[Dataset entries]
= Beginning of Section =

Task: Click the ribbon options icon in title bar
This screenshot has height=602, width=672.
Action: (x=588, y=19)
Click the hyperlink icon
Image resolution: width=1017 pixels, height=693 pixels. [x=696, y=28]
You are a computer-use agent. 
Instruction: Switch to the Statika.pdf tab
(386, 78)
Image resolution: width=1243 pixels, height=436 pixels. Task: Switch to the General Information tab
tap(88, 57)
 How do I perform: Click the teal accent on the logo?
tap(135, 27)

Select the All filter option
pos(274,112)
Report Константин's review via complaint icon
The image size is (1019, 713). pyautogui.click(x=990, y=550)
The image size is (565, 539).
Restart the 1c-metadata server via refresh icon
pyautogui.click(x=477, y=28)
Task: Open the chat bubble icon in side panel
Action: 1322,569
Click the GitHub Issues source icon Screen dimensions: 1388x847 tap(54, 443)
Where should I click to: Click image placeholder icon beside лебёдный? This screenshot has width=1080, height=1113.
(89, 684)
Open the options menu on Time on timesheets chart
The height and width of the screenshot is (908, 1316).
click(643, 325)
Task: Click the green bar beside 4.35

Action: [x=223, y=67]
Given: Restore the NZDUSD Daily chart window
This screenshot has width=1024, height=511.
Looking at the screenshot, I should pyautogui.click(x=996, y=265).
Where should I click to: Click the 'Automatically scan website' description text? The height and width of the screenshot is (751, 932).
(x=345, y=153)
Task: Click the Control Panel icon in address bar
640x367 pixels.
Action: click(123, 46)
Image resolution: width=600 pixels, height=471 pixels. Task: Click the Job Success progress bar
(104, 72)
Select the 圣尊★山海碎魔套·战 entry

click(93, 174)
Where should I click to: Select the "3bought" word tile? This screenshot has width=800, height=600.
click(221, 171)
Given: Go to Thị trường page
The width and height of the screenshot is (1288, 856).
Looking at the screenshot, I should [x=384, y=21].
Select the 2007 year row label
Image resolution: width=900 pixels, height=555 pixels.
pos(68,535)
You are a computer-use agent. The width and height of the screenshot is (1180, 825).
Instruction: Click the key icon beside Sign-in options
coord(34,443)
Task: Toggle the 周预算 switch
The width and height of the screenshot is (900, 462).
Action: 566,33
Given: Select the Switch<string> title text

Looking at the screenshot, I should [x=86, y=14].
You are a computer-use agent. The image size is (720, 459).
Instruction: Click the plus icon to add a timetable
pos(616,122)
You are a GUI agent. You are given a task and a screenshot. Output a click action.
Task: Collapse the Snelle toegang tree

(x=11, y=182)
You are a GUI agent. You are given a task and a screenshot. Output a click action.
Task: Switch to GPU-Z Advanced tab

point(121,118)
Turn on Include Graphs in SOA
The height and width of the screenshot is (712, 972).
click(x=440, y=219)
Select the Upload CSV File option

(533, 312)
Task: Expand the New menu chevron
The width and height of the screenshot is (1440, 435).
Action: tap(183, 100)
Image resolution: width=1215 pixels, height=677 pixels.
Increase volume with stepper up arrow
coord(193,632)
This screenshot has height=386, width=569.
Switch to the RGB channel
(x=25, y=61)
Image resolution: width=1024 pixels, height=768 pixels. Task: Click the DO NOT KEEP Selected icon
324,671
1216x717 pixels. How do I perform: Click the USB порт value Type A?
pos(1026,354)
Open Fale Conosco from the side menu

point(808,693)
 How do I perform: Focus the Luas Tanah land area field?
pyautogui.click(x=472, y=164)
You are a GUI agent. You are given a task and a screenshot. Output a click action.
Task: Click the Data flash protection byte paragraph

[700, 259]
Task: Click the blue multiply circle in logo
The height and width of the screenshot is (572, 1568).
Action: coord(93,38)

= End of Section =

[Your assignment] Transcribe all of the lines in the records precisely.

[Finished task]
Task: Click the ribbon options icon in title bar
This screenshot has height=602, width=672.
Action: (x=588, y=19)
Click the hyperlink icon
Image resolution: width=1017 pixels, height=693 pixels. [x=696, y=28]
You are a computer-use agent. 
Instruction: Switch to the Statika.pdf tab
(386, 78)
Image resolution: width=1243 pixels, height=436 pixels. Task: Switch to the General Information tab
tap(88, 57)
 How do I perform: Click the teal accent on the logo?
tap(135, 27)

Select the All filter option
pos(274,112)
Report Константин's review via complaint icon
The image size is (1019, 713). pyautogui.click(x=990, y=550)
The image size is (565, 539).
Restart the 1c-metadata server via refresh icon
pyautogui.click(x=477, y=28)
Task: Open the chat bubble icon in side panel
Action: 1322,569
Click the GitHub Issues source icon Screen dimensions: 1388x847 tap(54, 443)
Where should I click to: Click image placeholder icon beside лебёдный? This screenshot has width=1080, height=1113.
(89, 684)
Open the options menu on Time on timesheets chart
The height and width of the screenshot is (908, 1316).
click(643, 325)
Task: Click the green bar beside 4.35

Action: [x=223, y=67]
Given: Restore the NZDUSD Daily chart window
This screenshot has width=1024, height=511.
Looking at the screenshot, I should pyautogui.click(x=996, y=265).
Where should I click to: Click the 'Automatically scan website' description text? The height and width of the screenshot is (751, 932).
(x=345, y=153)
Task: Click the Control Panel icon in address bar
640x367 pixels.
Action: click(123, 46)
Image resolution: width=600 pixels, height=471 pixels. Task: Click the Job Success progress bar
(104, 72)
Select the 圣尊★山海碎魔套·战 entry

click(93, 174)
Where should I click to: Select the "3bought" word tile? This screenshot has width=800, height=600.
click(221, 171)
Given: Go to Thị trường page
The width and height of the screenshot is (1288, 856).
Looking at the screenshot, I should [x=384, y=21].
Select the 2007 year row label
Image resolution: width=900 pixels, height=555 pixels.
pos(68,535)
You are a computer-use agent. The width and height of the screenshot is (1180, 825).
Instruction: Click the key icon beside Sign-in options
coord(34,443)
Task: Toggle the 周预算 switch
The width and height of the screenshot is (900, 462).
Action: 566,33
Given: Select the Switch<string> title text

Looking at the screenshot, I should [x=86, y=14].
You are a computer-use agent. The image size is (720, 459).
Instruction: Click the plus icon to add a timetable
pos(616,122)
You are a GUI agent. You are given a task and a screenshot. Output a click action.
Task: Collapse the Snelle toegang tree

(x=11, y=182)
You are a GUI agent. You are given a task and a screenshot. Output a click action.
Task: Switch to GPU-Z Advanced tab

point(121,118)
Turn on Include Graphs in SOA
The height and width of the screenshot is (712, 972).
click(x=440, y=219)
Select the Upload CSV File option

(533, 312)
Task: Expand the New menu chevron
The width and height of the screenshot is (1440, 435).
Action: tap(183, 100)
Image resolution: width=1215 pixels, height=677 pixels.
Increase volume with stepper up arrow
coord(193,632)
This screenshot has height=386, width=569.
Switch to the RGB channel
(x=25, y=61)
Image resolution: width=1024 pixels, height=768 pixels. Task: Click the DO NOT KEEP Selected icon
324,671
1216x717 pixels. How do I perform: Click the USB порт value Type A?
pos(1026,354)
Open Fale Conosco from the side menu

point(808,693)
 How do I perform: Focus the Luas Tanah land area field?
pyautogui.click(x=472, y=164)
You are a GUI agent. You are given a task and a screenshot. Output a click action.
Task: Click the Data flash protection byte paragraph

[700, 259]
Task: Click the blue multiply circle in logo
The height and width of the screenshot is (572, 1568).
Action: coord(93,38)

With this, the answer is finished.